2026-06-19 — Phase 0b: NTFS added to the spike. disk_spike.c now detects the NTFS VBR (OEM NTFS ), parses its BPB (bytes/sec, sec/clus, total sectors, MFT LCN, MFT-record size from the signed clusters_per_mft byte), reads MFT record 6 ($Bitmap) — applying the update-sequence fixup — walks attributes to the $DATA (0x80) attribute, decodes its data runs (resident + non-resident), and reads the bitmap counting set bits (set = allocated). Ported the minimal subset of src/fs/ntfs.rs (same offsets/fixup/ run-decode logic). MBR routing now also picks type 0x07 partitions (is_imageable_part_type); exFAT (OEM EXFAT) is detected and skipped. Verified on a host-built MBR disk wrapping tests/fixtures/test_ntfs.img (type 0x07 @ LBA 63): 511 clusters / 189 allocated / 322 free, bit-exact against an independent host-side Python $Bitmap decode. (DOSBox-X IMGMOUNT rejected the bare 2 MiB image's auto-geometry / -t hdd left it "not active", so the NTFS test disk is wrapped to ~16 MiB like the FAT one — the small-image IMGMOUNT quirk is worth remembering.) Remaining 0b work unchanged: real-486, booted-FreeDOS, exFAT (stretch).

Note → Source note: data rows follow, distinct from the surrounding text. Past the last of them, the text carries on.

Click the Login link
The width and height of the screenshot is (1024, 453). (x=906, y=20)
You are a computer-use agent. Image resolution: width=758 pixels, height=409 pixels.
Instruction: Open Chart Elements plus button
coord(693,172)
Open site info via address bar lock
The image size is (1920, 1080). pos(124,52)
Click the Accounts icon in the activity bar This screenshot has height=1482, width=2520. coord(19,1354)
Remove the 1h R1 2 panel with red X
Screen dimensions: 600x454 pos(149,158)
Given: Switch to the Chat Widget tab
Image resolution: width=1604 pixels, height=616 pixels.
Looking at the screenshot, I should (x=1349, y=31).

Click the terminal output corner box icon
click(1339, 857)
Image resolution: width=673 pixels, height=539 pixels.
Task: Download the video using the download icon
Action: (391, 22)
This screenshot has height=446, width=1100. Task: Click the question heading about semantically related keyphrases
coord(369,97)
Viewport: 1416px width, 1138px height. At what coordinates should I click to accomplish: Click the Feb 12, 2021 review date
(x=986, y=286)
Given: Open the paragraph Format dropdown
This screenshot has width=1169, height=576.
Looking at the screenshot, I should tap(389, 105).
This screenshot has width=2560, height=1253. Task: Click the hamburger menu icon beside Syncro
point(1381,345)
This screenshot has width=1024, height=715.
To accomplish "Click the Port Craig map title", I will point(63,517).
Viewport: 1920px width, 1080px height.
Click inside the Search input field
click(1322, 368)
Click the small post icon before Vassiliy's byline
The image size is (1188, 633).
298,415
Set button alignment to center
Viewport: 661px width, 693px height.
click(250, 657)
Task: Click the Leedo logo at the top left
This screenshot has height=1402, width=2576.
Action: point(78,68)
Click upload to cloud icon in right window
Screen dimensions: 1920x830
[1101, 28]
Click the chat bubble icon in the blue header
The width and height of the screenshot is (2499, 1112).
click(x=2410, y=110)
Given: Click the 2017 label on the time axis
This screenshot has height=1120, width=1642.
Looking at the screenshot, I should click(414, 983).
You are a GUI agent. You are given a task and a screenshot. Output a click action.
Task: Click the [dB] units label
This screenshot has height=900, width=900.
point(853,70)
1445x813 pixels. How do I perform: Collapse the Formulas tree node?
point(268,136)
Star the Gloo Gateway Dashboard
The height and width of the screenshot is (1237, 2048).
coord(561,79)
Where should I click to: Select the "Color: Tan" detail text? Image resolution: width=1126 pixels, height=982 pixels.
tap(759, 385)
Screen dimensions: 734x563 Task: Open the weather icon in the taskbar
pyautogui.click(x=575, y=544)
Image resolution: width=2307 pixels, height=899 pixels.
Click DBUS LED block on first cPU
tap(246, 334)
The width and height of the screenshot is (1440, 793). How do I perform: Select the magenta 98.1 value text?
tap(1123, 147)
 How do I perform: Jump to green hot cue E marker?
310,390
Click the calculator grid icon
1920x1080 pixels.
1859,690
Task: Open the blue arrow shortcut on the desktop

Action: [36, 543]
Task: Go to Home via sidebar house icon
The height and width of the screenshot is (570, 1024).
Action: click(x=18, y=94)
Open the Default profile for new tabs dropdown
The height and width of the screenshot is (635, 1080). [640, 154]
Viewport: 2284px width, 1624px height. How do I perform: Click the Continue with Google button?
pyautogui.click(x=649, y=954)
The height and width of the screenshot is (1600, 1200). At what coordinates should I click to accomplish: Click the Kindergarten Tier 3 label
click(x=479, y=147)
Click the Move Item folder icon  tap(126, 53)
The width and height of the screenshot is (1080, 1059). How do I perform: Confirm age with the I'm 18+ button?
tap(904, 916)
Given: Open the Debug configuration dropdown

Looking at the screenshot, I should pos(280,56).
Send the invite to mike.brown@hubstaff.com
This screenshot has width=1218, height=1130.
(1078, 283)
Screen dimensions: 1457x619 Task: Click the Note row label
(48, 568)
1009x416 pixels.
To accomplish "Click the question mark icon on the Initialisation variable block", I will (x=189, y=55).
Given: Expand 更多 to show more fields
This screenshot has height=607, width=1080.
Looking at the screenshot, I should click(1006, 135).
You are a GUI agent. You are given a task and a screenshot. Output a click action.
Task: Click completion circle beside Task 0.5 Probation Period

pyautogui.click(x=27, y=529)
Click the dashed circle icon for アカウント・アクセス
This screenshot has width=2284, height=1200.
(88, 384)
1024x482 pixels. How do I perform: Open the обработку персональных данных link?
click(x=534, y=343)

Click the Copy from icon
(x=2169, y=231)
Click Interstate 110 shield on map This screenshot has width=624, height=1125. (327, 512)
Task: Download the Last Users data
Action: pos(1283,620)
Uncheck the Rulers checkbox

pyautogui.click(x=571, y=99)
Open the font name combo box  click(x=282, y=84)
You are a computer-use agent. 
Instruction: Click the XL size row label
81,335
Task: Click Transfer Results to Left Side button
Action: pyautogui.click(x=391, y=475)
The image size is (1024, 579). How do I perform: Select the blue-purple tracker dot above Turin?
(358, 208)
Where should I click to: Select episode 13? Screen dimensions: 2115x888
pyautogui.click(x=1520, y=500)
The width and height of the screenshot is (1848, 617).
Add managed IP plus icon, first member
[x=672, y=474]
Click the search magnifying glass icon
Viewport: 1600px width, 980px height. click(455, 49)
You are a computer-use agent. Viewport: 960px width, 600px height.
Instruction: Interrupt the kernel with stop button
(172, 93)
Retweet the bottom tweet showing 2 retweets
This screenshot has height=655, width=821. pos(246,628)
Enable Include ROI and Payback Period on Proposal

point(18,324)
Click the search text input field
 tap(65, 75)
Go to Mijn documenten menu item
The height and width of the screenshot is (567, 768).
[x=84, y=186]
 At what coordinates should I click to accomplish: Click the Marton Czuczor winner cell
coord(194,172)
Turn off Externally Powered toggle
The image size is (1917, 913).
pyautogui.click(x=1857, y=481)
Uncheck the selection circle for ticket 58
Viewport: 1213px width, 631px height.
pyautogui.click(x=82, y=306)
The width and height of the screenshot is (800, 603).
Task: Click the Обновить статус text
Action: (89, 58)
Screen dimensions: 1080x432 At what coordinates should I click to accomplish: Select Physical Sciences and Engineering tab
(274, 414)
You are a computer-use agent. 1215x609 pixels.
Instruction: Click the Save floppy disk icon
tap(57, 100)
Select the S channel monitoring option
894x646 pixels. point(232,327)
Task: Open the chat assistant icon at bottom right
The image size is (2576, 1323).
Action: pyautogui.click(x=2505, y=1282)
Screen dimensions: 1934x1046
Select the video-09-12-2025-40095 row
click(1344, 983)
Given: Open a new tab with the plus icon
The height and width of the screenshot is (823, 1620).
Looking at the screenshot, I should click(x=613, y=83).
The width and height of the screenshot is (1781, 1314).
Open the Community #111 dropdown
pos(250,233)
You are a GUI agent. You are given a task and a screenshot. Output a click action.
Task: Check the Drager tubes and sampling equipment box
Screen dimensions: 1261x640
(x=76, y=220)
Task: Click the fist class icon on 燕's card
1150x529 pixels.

2026-06-19 — Phase 0b: exFAT added to the spike. disk_spike.c now parses the exFAT VBR/BPB (BytesPerSectorShift/SectorsPerClusterShift at 0x6C/0x6D, cluster-heap offset, cluster count, root cluster), reads the start of the root directory, finds the allocation-bitmap directory entry (type 0x81) (start cluster @+20, size @+24), and reads the bitmap contiguously counting set bits (set = allocated) — matching src/fs/exfat.rs. Handles non-512-byte logical sectors via a bytes_per_sec/512 BIOS-LBA ratio. The MBR type-0x07 path already routed here; report_volume distinguishes NTFS vs exFAT by OEM string. Verified on a host-built MBR disk wrapping tests/fixtures/ test_exfat.img (type 0x07 @ LBA 63): 992 clusters / 9 allocated / 983 free, bit-exact vs an independent host decode. Phase 0b filesystem coverage is now complete (FAT12/16/32 + NTFS + exFAT). Remaining 0b: real-486 hardware + booted-FreeDOS.